Uma profissional de comunicação de 55 anos, com mais de três décadas de experiência, se viu em uma busca infrutífera por emprego após ser demitida. Em 14 meses, foram mais de 300 candidaturas que resultaram em pouquíssimas entrevistas, uma jornada frustrante relatada em um ensaio em primeira pessoa para o Business Insider.

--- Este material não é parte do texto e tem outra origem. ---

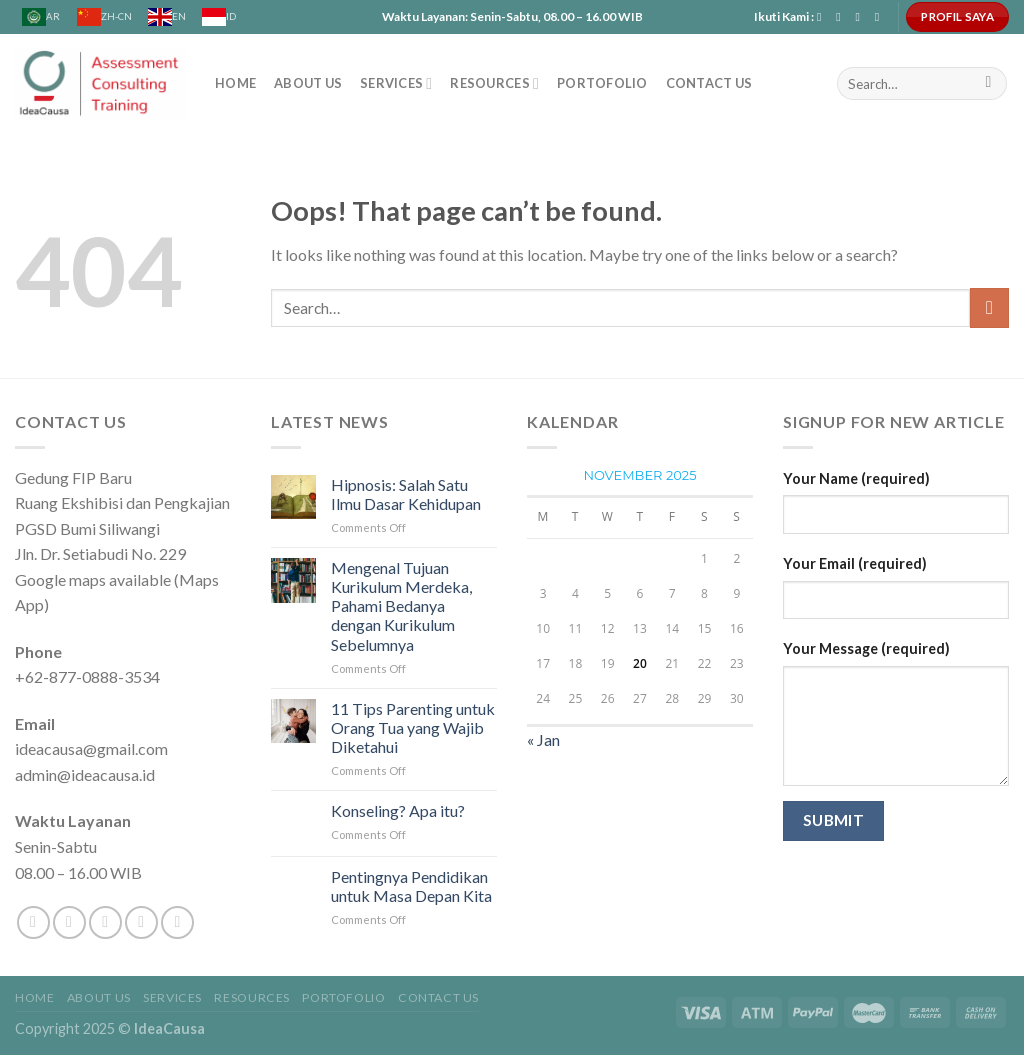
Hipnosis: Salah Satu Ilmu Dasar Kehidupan (406, 494)
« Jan (543, 739)
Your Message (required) (866, 648)
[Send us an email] (861, 17)
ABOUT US (308, 83)
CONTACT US (709, 83)
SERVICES (396, 83)
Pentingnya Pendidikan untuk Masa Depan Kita (411, 886)
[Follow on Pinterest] (177, 922)
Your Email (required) (855, 563)
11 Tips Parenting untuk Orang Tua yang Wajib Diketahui (413, 727)
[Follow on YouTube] (881, 17)
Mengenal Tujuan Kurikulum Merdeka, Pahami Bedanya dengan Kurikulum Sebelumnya (401, 606)
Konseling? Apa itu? (398, 810)
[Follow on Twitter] (105, 922)
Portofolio (602, 83)
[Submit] (988, 84)
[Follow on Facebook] (823, 17)
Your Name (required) (856, 478)
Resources (494, 83)
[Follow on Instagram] (842, 17)
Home (235, 83)
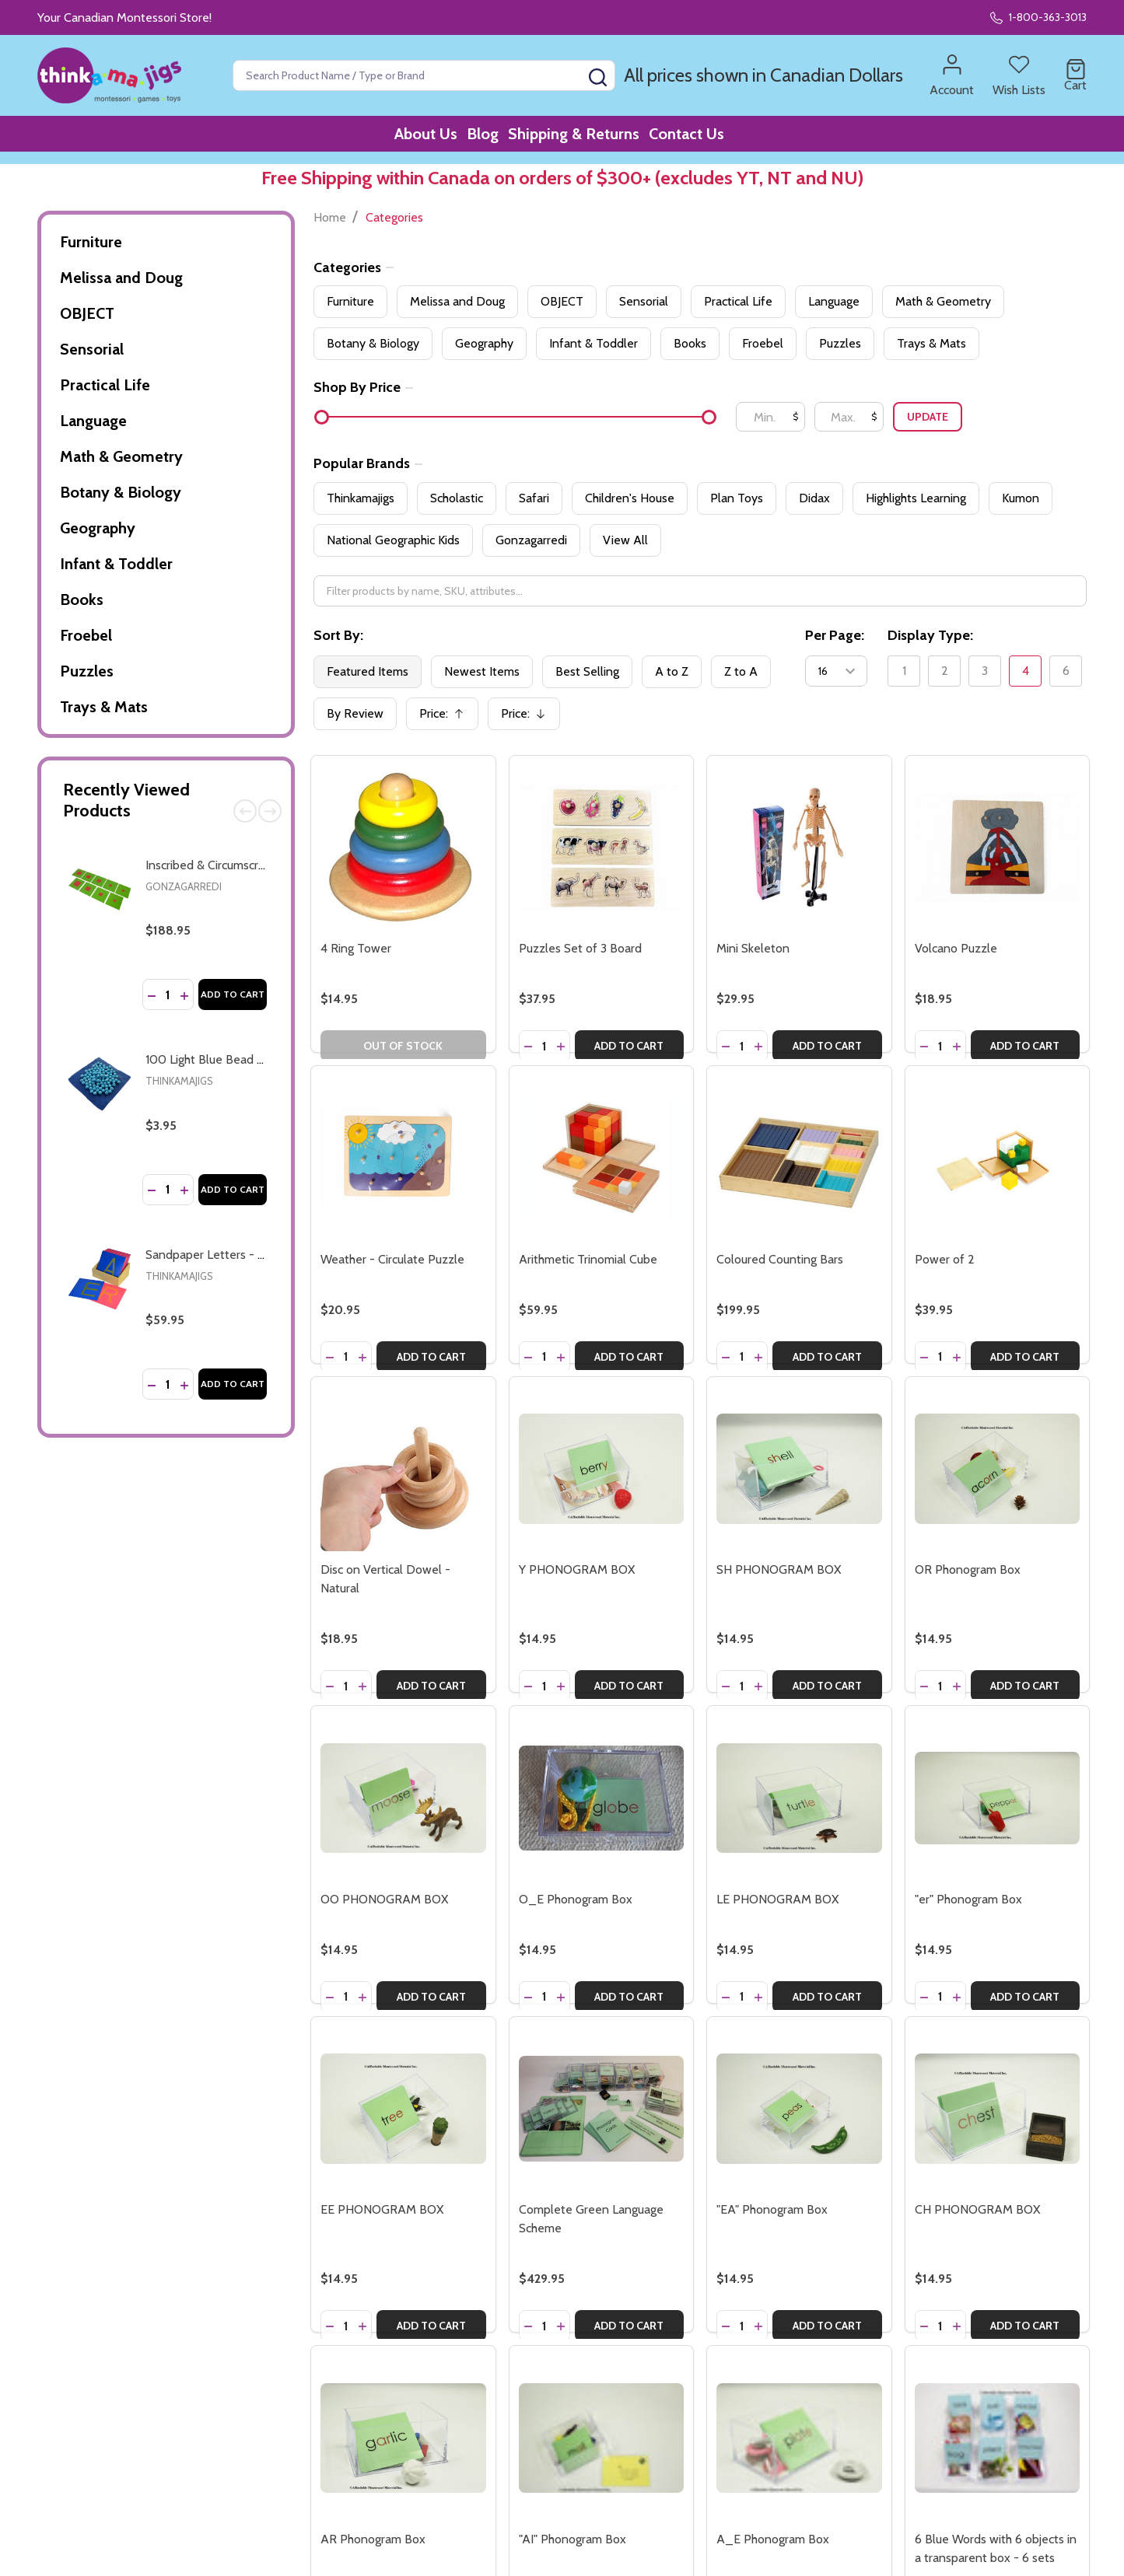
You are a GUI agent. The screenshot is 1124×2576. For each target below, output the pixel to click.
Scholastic (456, 498)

O caso de Leslie Sonnenklar, ex-diretora de conteúdo em uma agência de marketing, não é um ponto fora da curva. Ele joga luz sobre um fenômeno cada vez mais discutido nos mercados de trabalho desenvolvidos, e com ecos no Brasil: o etarismo estrutural, que penaliza profissionais experientes sob o pretexto de serem "superqualificados" ou caros demais. A experiência, antes um ativo, torna-se um passivo.

O custo da senioridade

Sonnenklar levanta a hipótese de que as empresas a consideram "superqualificada" ou "engessada" por seus 32 anos de carreira. Essa percepção é um eufemismo comum para o etarismo. A lógica corporativa, muitas vezes, prefere contratar talentos mais jovens, que podem ser "moldados" e, crucialmente, recebem salários menores. A própria profissional relata ter sido aconselhada por recrutadores a omitir parte de sua trajetória, limitando seu currículo aos últimos dez anos — um sinal claro de que a senioridade é vista como um problema a ser contornado, não uma vantagem a ser celebrada.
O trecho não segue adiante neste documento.